Anyone can read this " id" ?? From Pci Card and this a wireless Adapter Resiver 54mbp: ( PCI\VEN_11AB&DEV_1FAA&SUBSYS_1FAA11AB&REV_03\4&2966AB86&0&30A4 )


----------



## makinu1der2 (Jan 1, 2008)

This would be the driver *here* (if this is what you are after)

What version of Windows is this for?


----------



## noszeratul (Jul 24, 2009)

Media Center 2005.


----------



## makinu1der2 (Jan 1, 2008)

Try the driver that I posted above. It should work.


----------



## noszeratul (Jul 24, 2009)

It install and i see the application but nothing happens.


----------



## makinu1der2 (Jan 1, 2008)

Download the file and run the .exe file.

It will extract the file to a location (wherever you have it set to)

Browse to the location where the files where extracted to and open the folder.

You can run the autorun file to start the installation wizard or

Install the driver through device manager.


----------



## noszeratul (Jul 24, 2009)

after that i got a ( ! ) with a diferrent name of the Model. it say's Mavell Adapter ect... and i have a Zonet Wireless PCI LAN Adapter 54mbps


----------



## makinu1der2 (Jan 1, 2008)

What is the model number on the PCI card that you have?


----------



## noszeratul (Jul 24, 2009)

ZEW1602. OFFTOPIC: How can i change the Title? or some mod change it to the correct name.


----------



## makinu1der2 (Jan 1, 2008)

Uninstall the previous driver.

Try the driver *here*

**title changed**


----------



## noszeratul (Jul 24, 2009)

i have install it and i has a " ! " In DV Manager.


----------



## makinu1der2 (Jan 1, 2008)

Right-click the device and choose properties.

What is the device status?


----------



## noszeratul (Jul 24, 2009)

PCI\VEN_11AB&DEV_1FAA&SUBSYS_1FAA11AB&REV_03\4&2966AB86&0&30A4


----------



## makinu1der2 (Jan 1, 2008)

What is listed for the device status? Not the hardware id.


----------



## noszeratul (Jul 24, 2009)

Windows cannot load the device driver for this hardware. The driver may be corrupted or missing. (Code 39)


----------



## makinu1der2 (Jan 1, 2008)

Did you remove all previous drivers that were attempted?

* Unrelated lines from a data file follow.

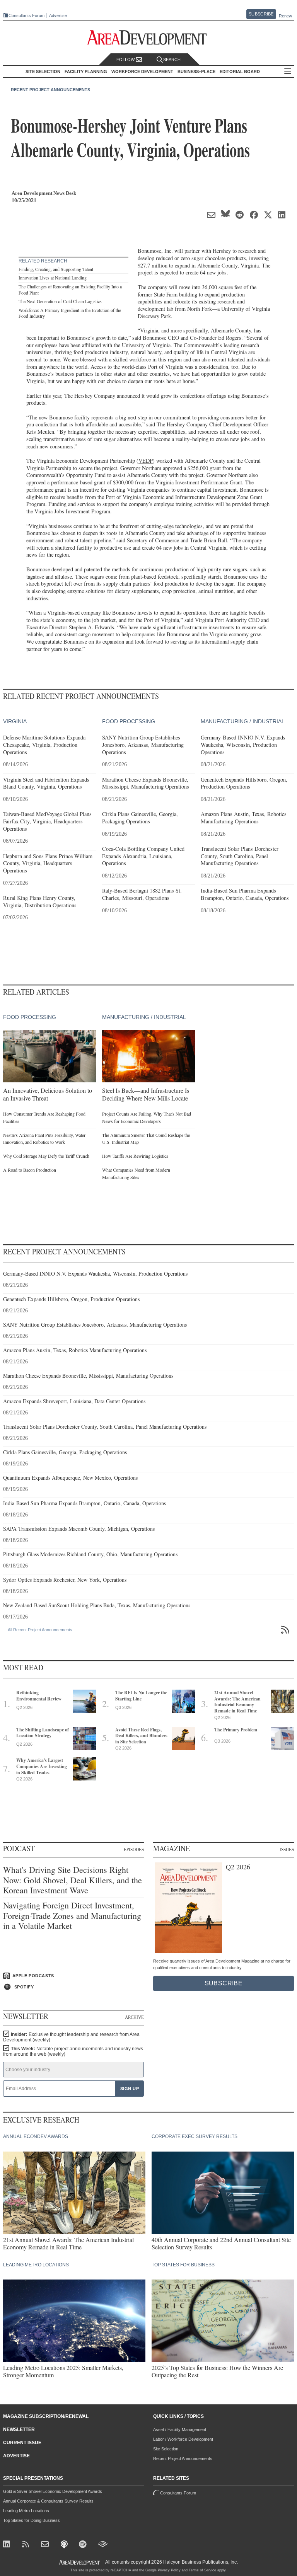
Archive (134, 2017)
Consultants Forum (26, 15)
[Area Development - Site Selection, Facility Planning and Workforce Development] (148, 37)
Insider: (71, 2037)
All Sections (288, 71)
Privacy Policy (169, 2570)
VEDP (145, 460)
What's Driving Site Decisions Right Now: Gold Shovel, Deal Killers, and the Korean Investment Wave (72, 1880)
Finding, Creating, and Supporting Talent (56, 269)
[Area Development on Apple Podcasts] (65, 2545)
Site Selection (165, 2449)
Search (172, 59)
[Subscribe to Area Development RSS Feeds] (27, 2545)
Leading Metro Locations (26, 2510)
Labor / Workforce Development (183, 2439)
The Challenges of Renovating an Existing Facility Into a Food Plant (70, 289)
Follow (126, 59)
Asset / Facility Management (179, 2429)
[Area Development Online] (80, 2562)
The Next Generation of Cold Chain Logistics (60, 301)
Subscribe (261, 14)
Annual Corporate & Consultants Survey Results (48, 2501)
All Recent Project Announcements (40, 1629)
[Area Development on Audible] (103, 2545)
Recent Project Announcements (50, 89)
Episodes (134, 1849)
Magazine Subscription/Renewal (46, 2416)
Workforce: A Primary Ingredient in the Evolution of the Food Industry (70, 313)
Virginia (250, 265)
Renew (285, 16)
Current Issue (22, 2442)
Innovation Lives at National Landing (53, 277)
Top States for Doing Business (31, 2520)
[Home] (46, 2545)
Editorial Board (240, 71)
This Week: (73, 2051)
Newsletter (19, 2429)
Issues (287, 1849)
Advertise (58, 16)
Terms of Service (202, 2570)
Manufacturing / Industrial (243, 721)
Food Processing (128, 721)
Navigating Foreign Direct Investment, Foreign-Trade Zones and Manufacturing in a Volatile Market (72, 1915)
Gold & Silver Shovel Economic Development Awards (52, 2491)
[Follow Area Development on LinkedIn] (8, 2545)
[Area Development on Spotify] (84, 2545)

Uninstall the device from Device Manager and restart the PC.


----------



## noszeratul (Jul 24, 2009)

Yes!! still comes up and i even Deleted them from c:/windows/info Folder..


----------



## noszeratul (Jul 24, 2009)

nothing yet??.....


----------



## makinu1der2 (Jan 1, 2008)

Have all other drivers been loaded? Are there any other device errors listed in Device Manager?


----------



## noszeratul (Jul 24, 2009)

Yes And No.


----------